**Trecho para leitura:**

───

Quem quer Likes?

 

Skinner (1981) afirma que todo Comportamento é selecionado e mantido por suas consequências. Quando esses comportamentos aumentam de frequência, dizemos que determinada consequência é reforçadora para aquele que se comporta e, portanto, tal comportamento tem maior probabilidade de ocorrer novamente.

Os reforços se dividem em naturais e arbitrários. Segundo Guilhardi (2010), reforço natural é aquele produzido pela própria resposta. Dentre os reforçadores naturais existem aqueles que chamamos primários como comida, bebida, sexo, que tem seus reforços intrínsecos à sua natureza.

Um dos reforçadores que também podemos considerar extremamente poderoso são os reforçadores sociais, aqueles que são liberados pela sociedade em que vivemos, como atenção por exemplo. Este tipo de reforço tem ganhado nos últimos anos topografias cada vez mais elaboradas.

Uma dessas topografias se dá por meio das redes sociais, nelas “likes” geralmente tem função reforçadora, isso é possível de ser percebido, quando há um aumento do número de postagens e maior variação dos tipos de posts publicados, gerando mais “likes”.

───

**Linhas fornecidas:**
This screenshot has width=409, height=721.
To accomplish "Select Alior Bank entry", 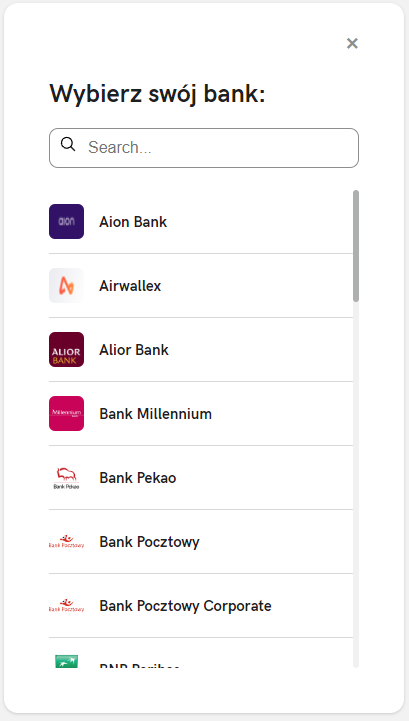I will point(201,349).
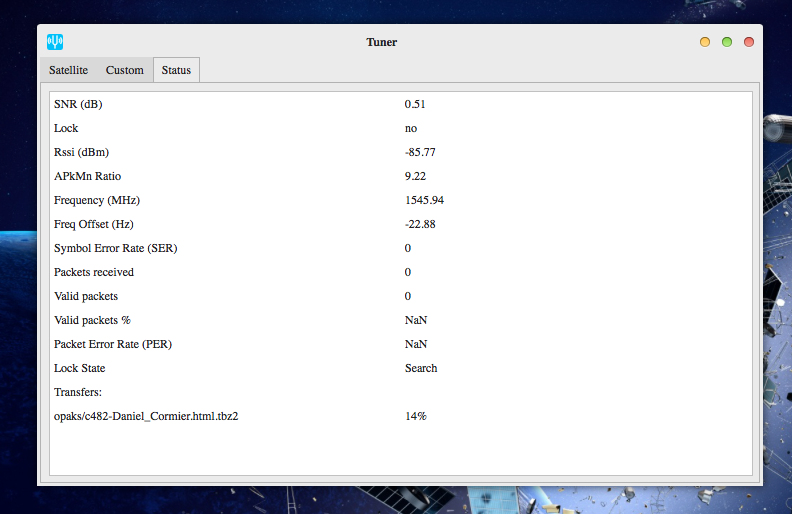Minimize the window with the yellow button
Image resolution: width=792 pixels, height=514 pixels.
[705, 42]
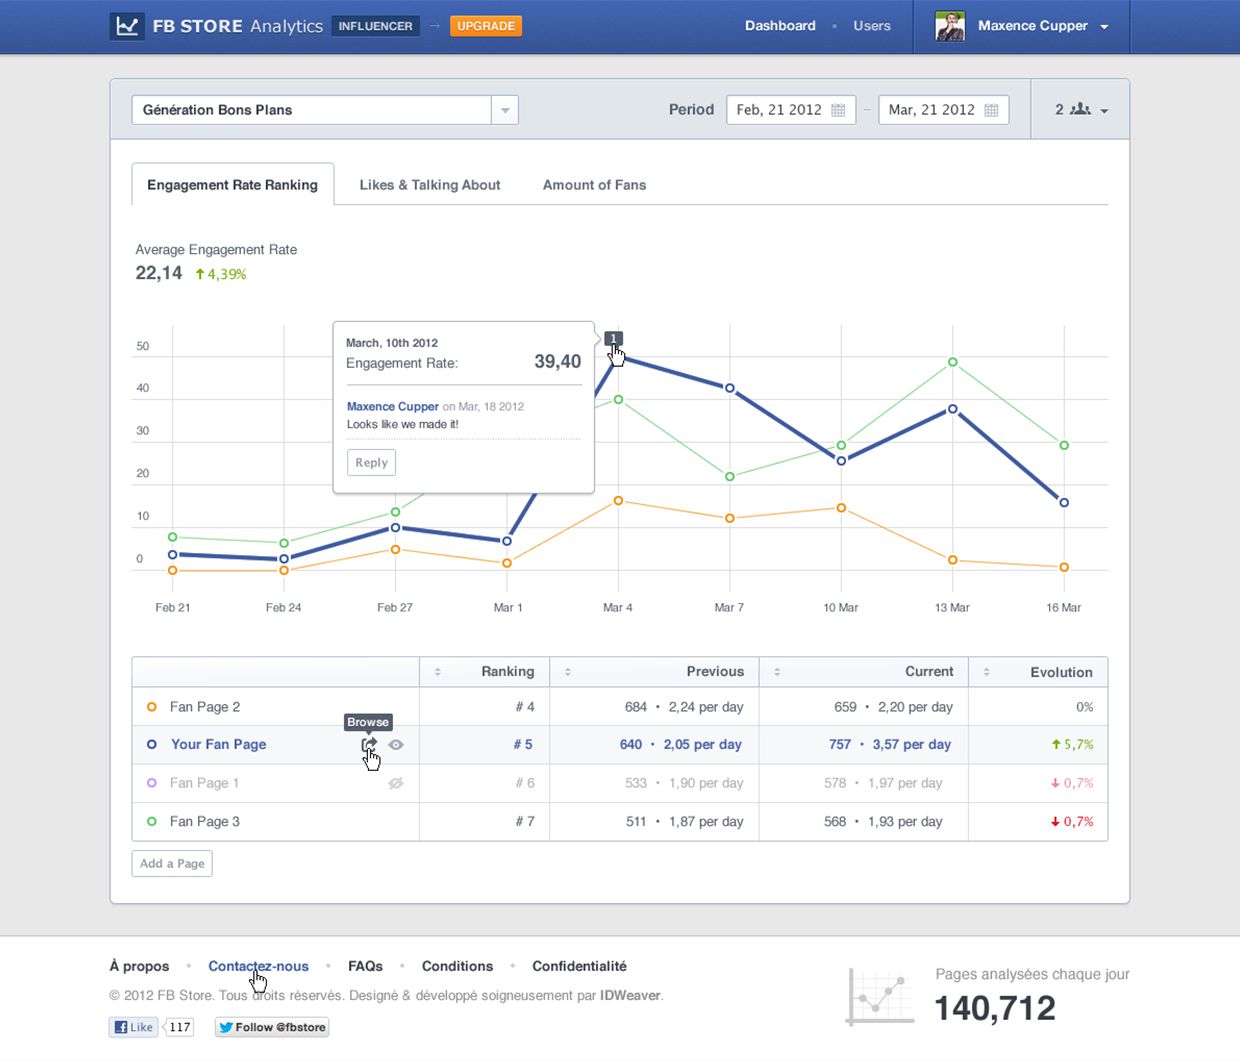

───

**Instruções das tarefas:**
**1)** Responda com base no texto sobre os likes, uma resposta por linha, marcadas como as perguntas:
(a) Segundo Skinner (1981), o que seleciona e mantém todo comportamento?
(b) Que exemplos de reforçadores primários o texto cita?
(c) Que exemplo de reforçador social aparece no texto?
**2)** Transforme em lista o parágrafo do texto sobre os likes que começa com "Os reforços se dividem", mantendo as informações principais.
**3)** Dê continuidade ao texto sobre os likes, começando logo depois da última frase dele.

**Respostas em ordem:**
**1)**
(a) As consequências do próprio comportamento.
(b) Comida, bebida e sexo.
(c) A atenção.

**2)**
- Os reforços se dividem em naturais e arbitrários.
- Segundo Guilhardi (2010), o reforço natural é produzido pela própria resposta.
- Entre os reforçadores naturais estão os primários, como comida, bebida e sexo, cujo reforço é intrínseco à sua natureza.

**3)**
Na série Black Mirror, que tem como tema central, a relação do ser humano com a tecnologia, podemos observar de forma clara como “likes” podem ser reforçadores.

No primeiro episódio da terceira temporada da série por exemplo, que tem por título “Queda Livre” (se não assistiu ainda, o faça)! Este episódio da série, se passa numa sociedade onde todos têm uma rede social semelhante ao facebook, na qual todos são classificados com uma à cinco estrelas, dependendo do número de seguidores, “likes”. Isso lhes proporciona acesso a estarem nos lugares mais badalados da cidade e a morar em áreas nobres. A personagem principal dessa história é uma jovem que em busca de likes a fim de conseguir uma casa para alugar, num bairro nobre da cidade, para isso ela precisa obter uma nota de, no mínimo, 4,5 numa escala que vai de 1 a 5 para conseguir alugar a casa que tanto deseja.

No decorrer da história ela acaba por deixar de estar sensíveis às relações interpessoais, agindo de forma incompatível com seus sentimentos. Isso nos faz pensar que essa realidade retratada na série, não é muito diferente do que vivemos de hoje, na qual muitas pessoas deixam de estar sensíveis aos reforçadores das relações interpessoais (ao vivo).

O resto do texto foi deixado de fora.